Looking at the slumping numbers and unoptimistic predictions above, even the casual observer could probably agree that Chinese tech stocks are under extreme pressure.
“I just saw my savings shrink by 50% during the last year. Some colleagues can’t even pay off their loans,” reads the top comment on Weibo, posted by a Millennial working at a tech company and who has invested in stocks in the same sector.
The stock exchange in the South China tech hub of Shenzhen
To add insult to injury, Chinese tech titans Alibaba and Tencent are planning major layoffs that could impact up to 20% of their staff. Some loss-making units will be cut entirely, and the companies will downsize areas with high regulatory risks.
Popular ecommerce platform JD.com has also recently announced that it would be slashing its headcount by 10-15%.
These mighty Chinese tech giants are the latest to see job cuts — a regular occurrence among tech firms over the past year resulting from sluggish revenue growth and intense regulatory crackdowns.
Many are surprised by the layoffs at Alibaba and Tencent, especially since the companies are first-tier industry leaders with business units in diverse sectors, generating tens of billions of USD in revenue every year.

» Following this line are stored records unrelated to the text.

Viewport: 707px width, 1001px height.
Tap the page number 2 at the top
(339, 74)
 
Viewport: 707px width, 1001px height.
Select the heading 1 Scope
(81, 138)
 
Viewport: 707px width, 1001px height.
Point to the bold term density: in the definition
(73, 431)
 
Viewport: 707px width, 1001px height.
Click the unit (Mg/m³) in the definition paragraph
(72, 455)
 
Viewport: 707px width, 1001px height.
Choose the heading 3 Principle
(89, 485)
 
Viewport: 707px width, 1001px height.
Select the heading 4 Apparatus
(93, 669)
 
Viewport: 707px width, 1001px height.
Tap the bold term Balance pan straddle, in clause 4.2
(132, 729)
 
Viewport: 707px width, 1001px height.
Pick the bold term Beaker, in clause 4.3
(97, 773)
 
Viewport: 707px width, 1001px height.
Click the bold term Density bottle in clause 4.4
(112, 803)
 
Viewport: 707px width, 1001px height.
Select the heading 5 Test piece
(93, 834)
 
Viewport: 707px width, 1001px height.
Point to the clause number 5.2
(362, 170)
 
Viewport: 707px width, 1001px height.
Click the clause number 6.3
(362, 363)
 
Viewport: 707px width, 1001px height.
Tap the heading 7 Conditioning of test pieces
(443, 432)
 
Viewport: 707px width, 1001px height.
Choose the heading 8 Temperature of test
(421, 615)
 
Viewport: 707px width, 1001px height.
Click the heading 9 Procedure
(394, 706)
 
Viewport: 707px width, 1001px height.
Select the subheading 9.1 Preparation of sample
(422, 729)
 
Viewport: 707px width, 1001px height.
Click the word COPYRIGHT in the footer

In the past, the size and reach of these titans made them less vulnerable to market fluctuations.
An SF Express deliveryman rides past a signboard at the headquarters of Alibaba Group in Hangzhou, in East China’s Zhejiang province
On Chinese social media, some predict (perhaps melodramatically) a ‘sandstorm’ and the imminent death of China’s tech industry. Others advise shifting to an ‘iron bowl’ (铁饭碗), meaning a career path that will last until retirement (aka government jobs).
Sure enough, the number of university graduates who participated in the national public servant contest — the gatekeeper for comfortable jobs in the civil system — reached an astonishing new high of 1.6 million in 2021.
“Don’t quit your government jobs and create a startup; it’s better to have stability. Because you never know what might happen next,” wrote one netizen in response to the tech layoffs.